- Opening Delimiter -
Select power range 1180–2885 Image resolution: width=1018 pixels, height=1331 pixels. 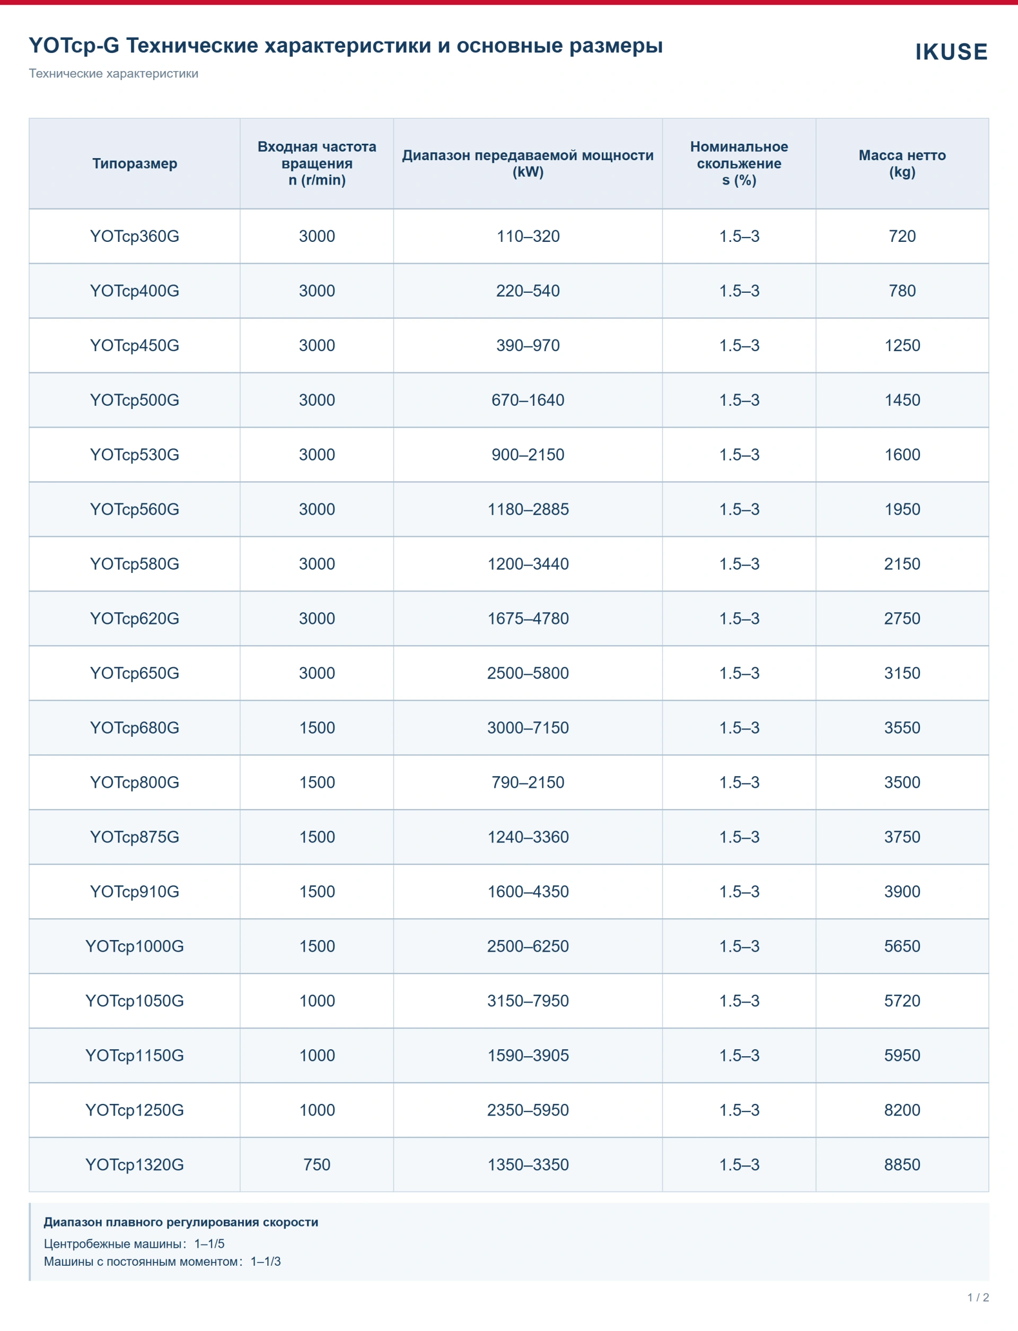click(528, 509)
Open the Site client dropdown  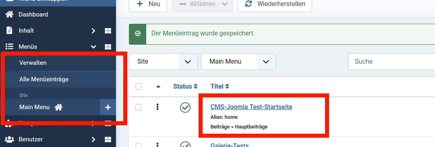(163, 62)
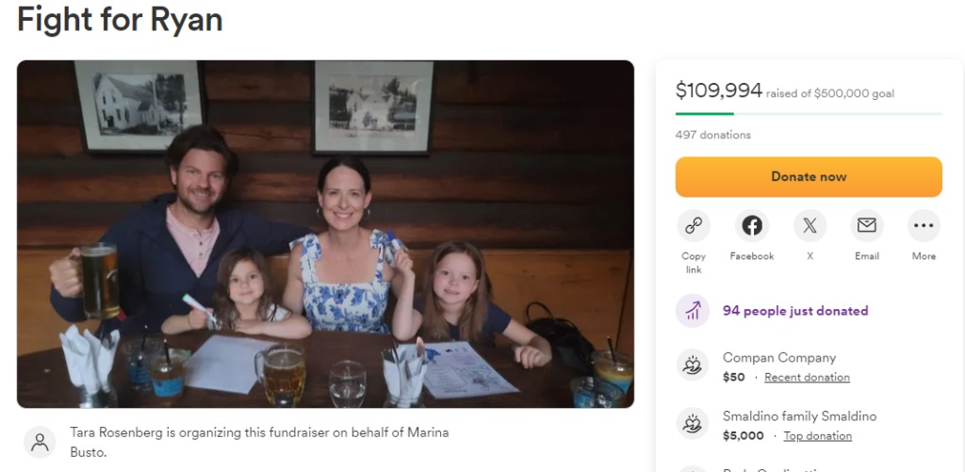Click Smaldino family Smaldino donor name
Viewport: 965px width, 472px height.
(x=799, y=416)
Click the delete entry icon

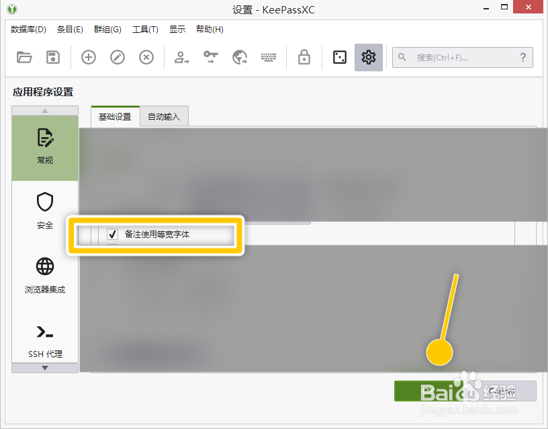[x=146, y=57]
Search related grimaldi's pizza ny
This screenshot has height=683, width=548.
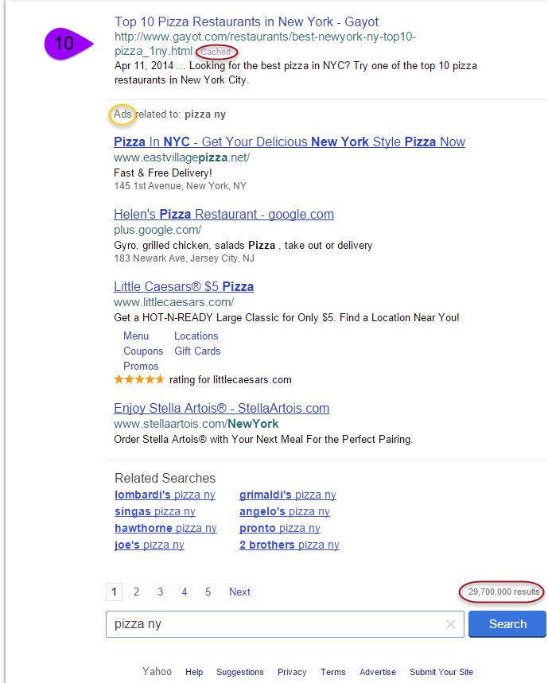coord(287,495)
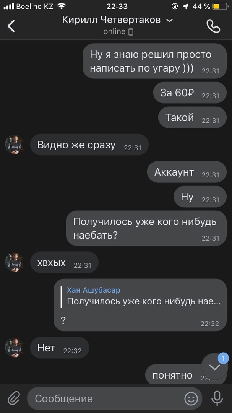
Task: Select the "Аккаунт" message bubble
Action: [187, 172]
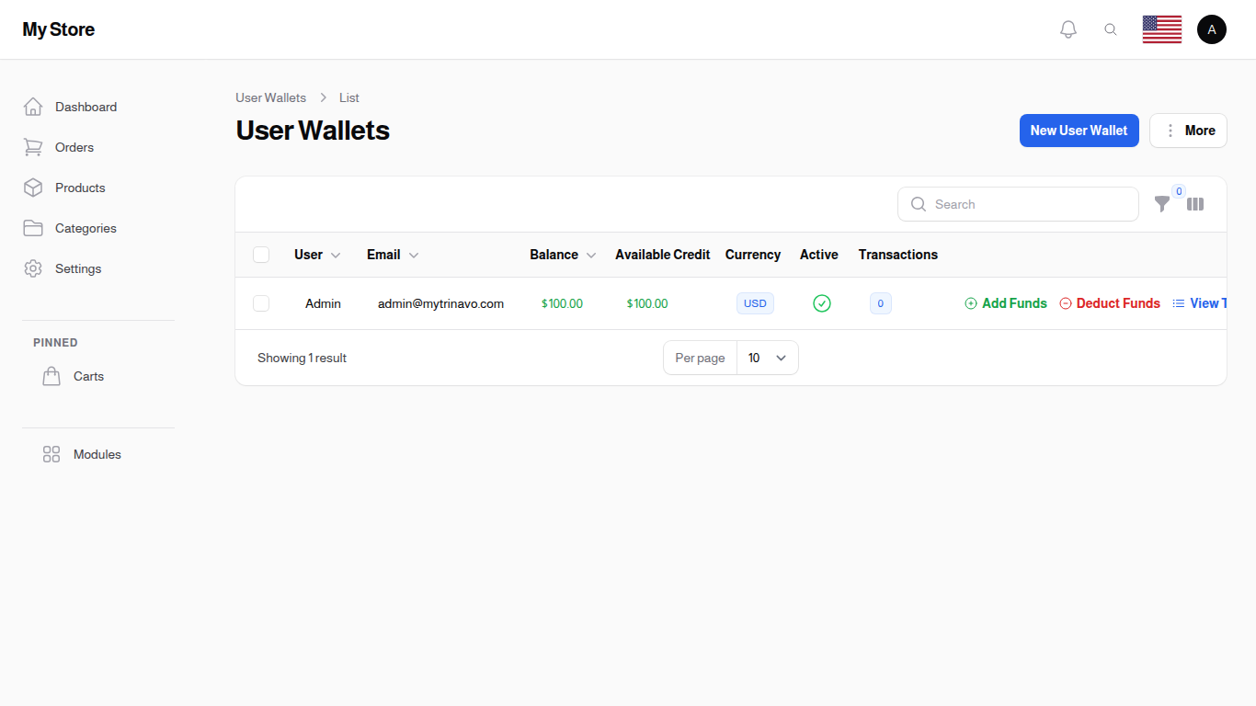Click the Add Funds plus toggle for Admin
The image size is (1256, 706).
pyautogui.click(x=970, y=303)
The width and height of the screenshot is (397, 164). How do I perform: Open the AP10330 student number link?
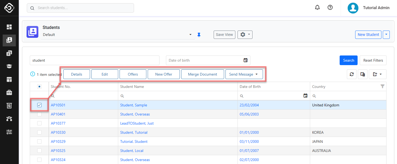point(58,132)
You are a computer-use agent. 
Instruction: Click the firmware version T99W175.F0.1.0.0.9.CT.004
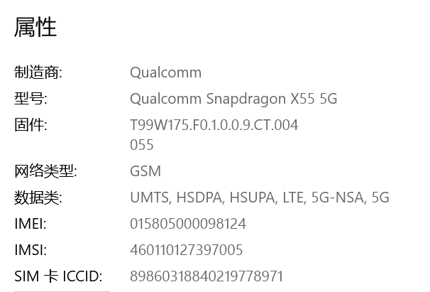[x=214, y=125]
- Closing Delimiter -
- Opening Delimiter -
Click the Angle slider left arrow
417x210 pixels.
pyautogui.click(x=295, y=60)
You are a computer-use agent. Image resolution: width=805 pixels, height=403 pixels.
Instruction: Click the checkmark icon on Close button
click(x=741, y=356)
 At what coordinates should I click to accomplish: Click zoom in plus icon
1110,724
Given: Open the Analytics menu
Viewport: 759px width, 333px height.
- Closing Delimiter -
Task details:
Search the entries above for the string "agent", and report each line where it occurs.

Output for this exercise:
You are a computer-use agent. 
You are a computer-use agent. Image resolution: width=805 pixels, height=403 pixels.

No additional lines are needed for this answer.